ヒーリングとは、対象となる者の傷を癒す、神聖な力や生命を司る精霊などの力を根源とする魔法です。
回復魔法、神聖魔法と呼ばれるカテゴリにおいて、基本的かつ重要な役割を果たす呪文ですが、もちろん、いくつかの種類や制限もあります。
たとえば、術者が触れた対象にしか効果をあらわさなかったり、傷をふさぐだけで体力の回復は行わない、または傷の種類に応じてそれぞれの呪文を使わなければならない、といった具合です。
呪文によっては対象者の回復力を手助けするだけの効果しかない地味な場合もあります。

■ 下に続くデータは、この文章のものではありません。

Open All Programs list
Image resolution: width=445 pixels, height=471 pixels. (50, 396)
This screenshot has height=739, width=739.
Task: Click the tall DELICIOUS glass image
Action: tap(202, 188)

その一方で、上級の部類になると、一度に仲間全員の傷を癒す効果をものもあるようです。
注意しなければならないのは、毒の刃などで傷つけられた場合です。たいていのヒーリングの魔法は解毒の作用を持っていないので、別途、それらの対処をしなければなりません。傷を塞いでも毒が回ってしまえば意味がないわけですから。
また、ヒーリングで回復できるのは、生き物が負った怪我に限られています。ゴーレムの修復やアンデッドが負った傷などに対してはまた別の呪文を用意するべきでしょう。

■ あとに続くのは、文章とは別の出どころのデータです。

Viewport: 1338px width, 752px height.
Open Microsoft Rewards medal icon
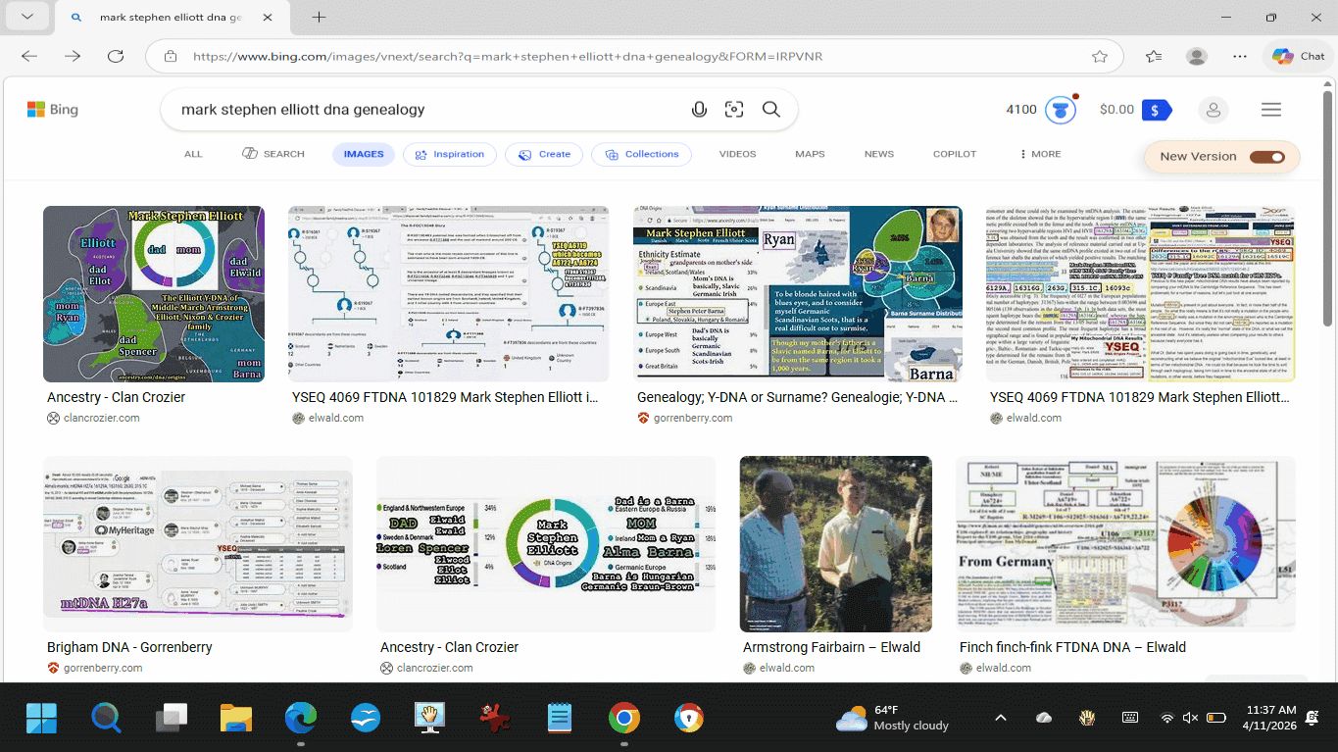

ヒーリングは、もっともわかりやすい奇跡のひとつです。神の奇跡としての性質を持っていることから、神官系職業の者がつかうヒーリング魔法には、不死生物、つまり負の生命体に対する攻撃魔法という側面も備えていることもあります。
生者に癒しをあたえる力が、そのまま、さまよい歩く死者を打ち払う力となるわけです。